Beyond guaranteeing a renewable source of viable organs, the most advanced uses of bioprinting would remedy additional challenges related to organ transplantation. Accepting an organ from a human donor requires patients to indefinitely suppress their immune systems’ urge to reject the foreign tissue. Consequently, recipients of organ donations must weaken their natural protection from disease for the rest of their lives. Prior to starting the bioprinting process, a patient’s doctor would extract a sample of healthy cells to multiply in the lab. The bioprinter would then construct the replacement tissue from cells with only the patient’s genes, thereby allowing the immune system to recognize the new tissue as safe. Unlike waiting to receive organs from a person with compatible DNA, doctors who use bioprinting could tell their patients exactly when a new organ will be ready for surgery. In these two ways, bioprinting would remove the uncertainty of when healthy organs will become available and whether the patient’s body will accept the donor’s tissue.
In addition to automatizing organ donation, bioprinting may eventually offer alternative treatments when person-to-person transplants are impractical. At the Wake Forest Institute for Regenerative Medicine, a campus for training medical students, researchers are developing bioprinted skin with the goal of treating burn victims. Severe burns conventionally require using some of the victim’s healthy skin to cover the damaged areas. As explained by the Burn Injury Recovery Centre, using skin from another person is only adequate for one-to-three weeks before the immune system’s aggressive reaction forces doctors to remove the donated skin. The only permanent treatment thus requires doctors to inflict a second wound as large as the first, whereas the Wake Forest Institute reports that its bioprinters can make enough replacement skin to cover a burn with ten times less healthy tissue that is usually needed.
Not yet widely available
Unfortunately, the people who would benefit from these advantages of organ printing must wait for the technology to become a viable and widely available option. Reproducing the complex structure of human organs is one of the most ambitious goals in bioprinting, especially when one’s purpose is to implant bioprinted tissue into the human body. While bioprinters evolve, their products are still finding immediate applications in medical science. Organovo’s kidney and liver tissues are commercially available to pharmaceutical companies, enabling researchers to test their medications on bioprinted tissue.
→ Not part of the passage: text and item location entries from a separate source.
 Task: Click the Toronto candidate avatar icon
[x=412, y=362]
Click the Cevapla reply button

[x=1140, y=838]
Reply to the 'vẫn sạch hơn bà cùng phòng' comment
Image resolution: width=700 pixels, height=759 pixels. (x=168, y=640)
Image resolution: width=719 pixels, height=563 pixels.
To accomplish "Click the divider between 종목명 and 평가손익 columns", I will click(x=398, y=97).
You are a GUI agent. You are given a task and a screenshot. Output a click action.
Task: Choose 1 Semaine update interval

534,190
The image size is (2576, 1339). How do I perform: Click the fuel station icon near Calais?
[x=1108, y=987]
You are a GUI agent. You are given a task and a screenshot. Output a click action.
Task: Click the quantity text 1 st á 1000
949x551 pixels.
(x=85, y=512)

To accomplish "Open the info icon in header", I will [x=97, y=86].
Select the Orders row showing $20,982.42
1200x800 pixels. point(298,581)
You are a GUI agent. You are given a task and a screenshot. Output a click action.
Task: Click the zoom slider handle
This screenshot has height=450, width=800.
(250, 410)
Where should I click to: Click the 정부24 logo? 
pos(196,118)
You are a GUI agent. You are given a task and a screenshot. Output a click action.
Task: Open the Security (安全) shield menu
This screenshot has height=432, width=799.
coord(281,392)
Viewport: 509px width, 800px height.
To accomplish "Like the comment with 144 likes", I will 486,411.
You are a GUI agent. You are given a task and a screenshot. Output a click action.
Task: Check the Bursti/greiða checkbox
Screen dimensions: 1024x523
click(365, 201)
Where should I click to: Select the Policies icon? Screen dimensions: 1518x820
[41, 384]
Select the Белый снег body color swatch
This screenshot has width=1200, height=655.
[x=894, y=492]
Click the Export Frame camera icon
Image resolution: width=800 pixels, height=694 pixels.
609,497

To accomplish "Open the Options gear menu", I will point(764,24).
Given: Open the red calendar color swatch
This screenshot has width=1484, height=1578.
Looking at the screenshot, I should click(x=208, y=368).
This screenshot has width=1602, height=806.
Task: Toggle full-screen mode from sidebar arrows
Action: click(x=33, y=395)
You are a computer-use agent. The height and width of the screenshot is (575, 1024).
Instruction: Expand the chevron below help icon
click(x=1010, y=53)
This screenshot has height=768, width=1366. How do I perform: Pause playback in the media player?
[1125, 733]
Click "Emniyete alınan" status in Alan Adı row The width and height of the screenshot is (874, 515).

The results of these tests can help the researchers to determine which drugs are most likely to succeed in clinical trials, thereby speeding up the process of releasing new medications.
Outside of medicine, this opportunity to avoid the strict regulations over testing products on humans is attracting other corporate interests. In 2015, a press release from Organovo announced its collaboration with L’Oréal in pursuing their goal of bioprinting human skin. The cosmetic company intends to test its products on the bioprinted tissue.
Before companies like Organovo can gain approval for this type of application, governments will need to set clear, regulatory standards for the quality and accessibility of bioprinted products. The rapid advancement of bioprinting technology forces legislators to consider how society should use and control the power to mass produce the fibres of the human body.